Some contexts are precisely defined. Other contexts are more ambiguous and not specific to data sharing requirements for a specific model building exercise or subsequent data marshalling process. Therefore it is recommended that where you do use Read consent codes as a means of checking consent to share at a patient level, there is a common understanding in place across data providers, data processors and data consumers as to what consent these codes are being used to represent. You should also be aware that some data extraction mechanisms maybe cognisant of these codes and subsequently block extraction of non-consenting patient records.
The data taken from different data sources will relate to specific individuals. To construct the training dataset these data need to be linked together so that all data items that belong to a single individual are identifiable. In the simplest case this is achieved by constructing a training dataset that consists of a single table where each row represents an individual (example) and each column a data item (mining attribute). All data mining products will be able to analyse training datasets in this structure, while some products can also analyse training datasets in a relational format where multiple tables are linked by foreign keys. However it is recommended that you try and construct a single table training dataset to ensure you do not restrict your choice of data mining products.

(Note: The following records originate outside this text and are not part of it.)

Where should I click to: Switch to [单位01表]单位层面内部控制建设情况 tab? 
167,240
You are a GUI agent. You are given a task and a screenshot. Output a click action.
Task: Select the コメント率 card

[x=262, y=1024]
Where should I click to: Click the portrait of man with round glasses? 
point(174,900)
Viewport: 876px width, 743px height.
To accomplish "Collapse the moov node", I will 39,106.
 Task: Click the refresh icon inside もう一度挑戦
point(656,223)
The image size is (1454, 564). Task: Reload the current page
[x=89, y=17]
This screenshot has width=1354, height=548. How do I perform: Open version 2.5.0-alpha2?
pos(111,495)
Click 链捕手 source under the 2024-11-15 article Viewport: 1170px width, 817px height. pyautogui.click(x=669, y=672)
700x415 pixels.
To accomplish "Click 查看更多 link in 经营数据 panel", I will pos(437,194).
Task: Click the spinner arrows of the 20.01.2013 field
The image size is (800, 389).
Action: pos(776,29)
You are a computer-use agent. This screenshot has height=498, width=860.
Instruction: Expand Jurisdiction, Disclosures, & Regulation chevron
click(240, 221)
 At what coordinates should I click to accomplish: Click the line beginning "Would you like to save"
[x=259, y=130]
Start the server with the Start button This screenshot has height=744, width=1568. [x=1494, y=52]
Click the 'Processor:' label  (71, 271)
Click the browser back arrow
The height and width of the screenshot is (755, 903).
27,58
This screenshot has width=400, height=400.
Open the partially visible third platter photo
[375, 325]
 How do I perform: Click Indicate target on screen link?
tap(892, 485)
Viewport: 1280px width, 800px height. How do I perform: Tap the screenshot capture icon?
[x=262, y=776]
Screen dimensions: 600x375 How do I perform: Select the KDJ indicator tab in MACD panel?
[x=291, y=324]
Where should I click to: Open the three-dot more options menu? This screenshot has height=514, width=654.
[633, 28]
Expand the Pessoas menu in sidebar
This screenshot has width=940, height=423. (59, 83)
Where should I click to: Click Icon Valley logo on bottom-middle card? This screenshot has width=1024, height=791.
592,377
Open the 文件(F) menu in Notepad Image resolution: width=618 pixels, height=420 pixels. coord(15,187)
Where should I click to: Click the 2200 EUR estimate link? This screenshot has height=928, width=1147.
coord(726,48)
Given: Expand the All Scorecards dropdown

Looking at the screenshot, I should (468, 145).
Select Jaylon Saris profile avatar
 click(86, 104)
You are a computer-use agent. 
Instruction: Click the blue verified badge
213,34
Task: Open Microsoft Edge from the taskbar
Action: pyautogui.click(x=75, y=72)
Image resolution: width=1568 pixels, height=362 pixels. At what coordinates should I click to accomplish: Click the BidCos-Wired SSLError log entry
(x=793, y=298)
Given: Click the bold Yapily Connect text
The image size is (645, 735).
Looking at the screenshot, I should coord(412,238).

Within health care, an individual is normally uniquely identified by their NHS number. Most health care records will be indexed by NHS number; therefore it is recommended this is used for data linkage. However not all health data may have an associated NHS number and even when present it may be incorrect. NHS numbers can be verified or unverified, where the former has been checked against PDS to ensure the NHS number is associated with the correct individual based on demographic data. Some health records will have the verification status included.
The use of the NHS number in social care is currently not widespread; therefore linkage of data within and across social care data usually relies on matching based on a minimum of:
- Surname/Last Name
- Date of Birth
Data sharing agreements may place restrictions on access to personal identifiers within the data provided by data sources. At one extreme is the provision of fully anonymised data which contains no data items that can be used to identify an individual. For data linkage such data is unusable as there is no method of linking data across multiple data sources. An intermediate position of pseudonymised data is where the personal identifiers have been removed and replaced with a unique identifier. The unique identifier can be linked back to the personal information via a key, which is held securely and separately from the pseudonymised data. There are basically three approaches to pseudonymisation:
- A data source implements a local algorithm to apply pseudonymisation. Other data sources may implement their own different algorithm.
- A data source implements a common algorithm to apply pseudonymisation. Other data sources implement the same algorithm.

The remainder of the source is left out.